Mr. J was gainfully employed until the age of 41, when he had major surgery on his lower back. After the surgery, he began to develop chronic back pain that made it difficult to stand, sit, or walk for even short periods of time. As the back pain persisted, he was forced to quit his job. Mr. J had saved some money from work, but eventually it began to run out. He applied for IDA and SSDI, but was not approved for SSDI until several years later. The income from IDA prevented him from becoming homeless. With his IDA, he was able to locate permanent supportive housing. Mr. J reports that “IDA made the difference between being destitute with no money and being able to maintain some dignity.”
Ms. I, a life-long District resident, spent decades cleaning offices, hospitals, and nursing homes. However, by 2008 she had AIDS, hypertension, and carpal tunnel syndrome. She was depressed and anxious, and suffered serious side effects from her medication. Ms. H applied for IDA and SSI February 2009. It took nearly two years, but Ms. H was approved for SSI and SSDI in January 2011. While waiting for her Social Security application to be approved, IDA helped her to stave off eviction, pay for a cell phone so she could communicate with her lawyer, and afford bus fare to her doctors and other appointments.
Mr. D worked as a painter, but his leg and abdomen were seriously injured when he was the victim of a crime. He could not stand or crouch for long periods of time, and the medicine he took to ward off blood clots made it dangerous for him to climb scaffolding. He spent two years living in a homeless shelter while he waited for a decision on his Social Security claim.

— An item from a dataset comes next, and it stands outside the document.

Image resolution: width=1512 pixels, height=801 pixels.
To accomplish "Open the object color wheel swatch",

While homeless, IDA helped him meet his basic needs like prescription co-pays, a bus pass, toiletries, and other necessities.

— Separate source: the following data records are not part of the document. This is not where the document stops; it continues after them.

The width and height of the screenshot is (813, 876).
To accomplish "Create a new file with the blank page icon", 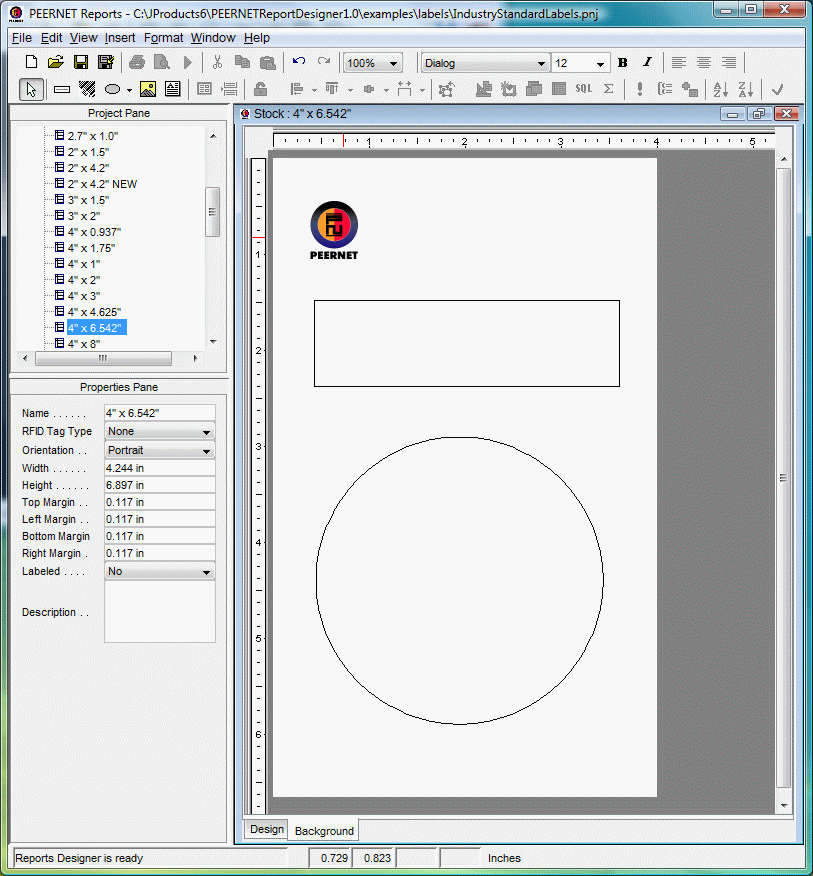I will pyautogui.click(x=31, y=62).
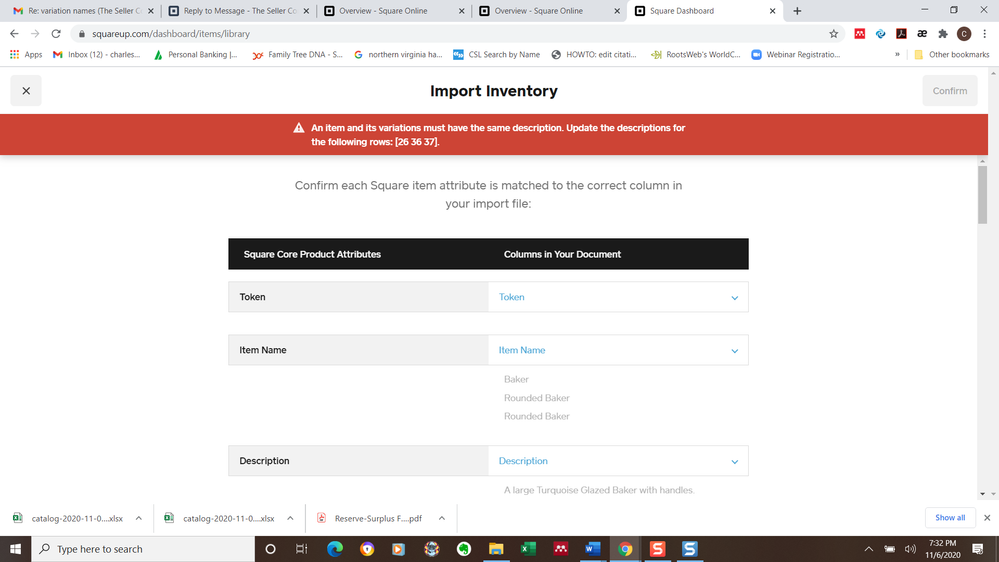Click the Windows Start button
This screenshot has height=562, width=999.
pos(15,549)
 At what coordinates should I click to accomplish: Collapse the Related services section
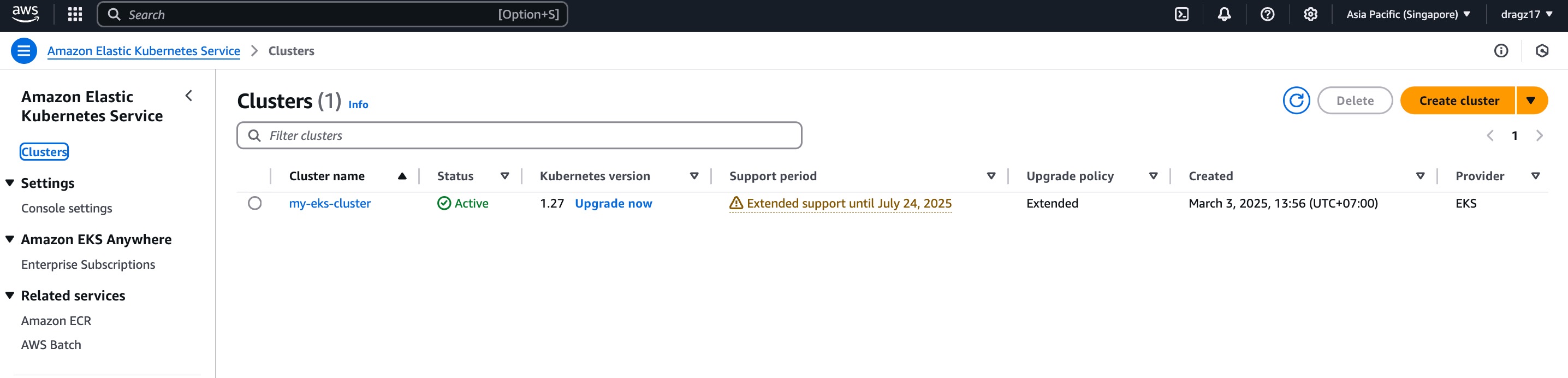(x=10, y=296)
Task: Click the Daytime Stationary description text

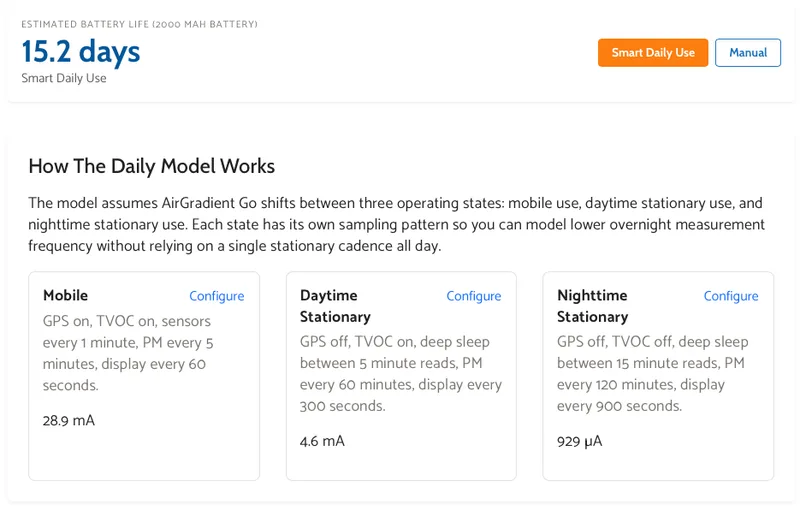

Ms. F worked as a janitor for a contract cleaning service, until undiagnosed chronic pain in her legs and back caused her to lose her job. Her pain was so severe that she could not walk, stand, or sit for even short periods of time. She applied for IDA and SSI in February of 2009, but her application was denied six months later due to insufficient medical evidence. With the help of a pro bono attorney, she was able to appeal and get an official diagnosis for her illness – spinal stenosis. Despite having more medical evidence, Ms. F’s case lost the initial appeal. After a hearing before an Administrative Law Judge in July 2010, Ms. F finally won her case. Ms. F’s only source of income for 18 months was IDA. Eventually, Ms. F lost her apartment, but she was able to stay with family and use her IDA to help them pay for bills and meet some of her basic needs.
Ms. C was the head of a painting crew, then worked at a restaurant. Her mental illnesses have worsened and she developed a seizure disorder and arthritis, so she cannot continue working. Ms. C takes 10 different prescriptions and was hospitalized for a week when her medications were stolen. With IDA, she could afford the $1 co-pays for each replacement prescription, and she can get her refills each month. Having a steady income from IDA has kept Ms. C on her medications and out of the hospital during the more than two years she has waited for a decision on her SSI application.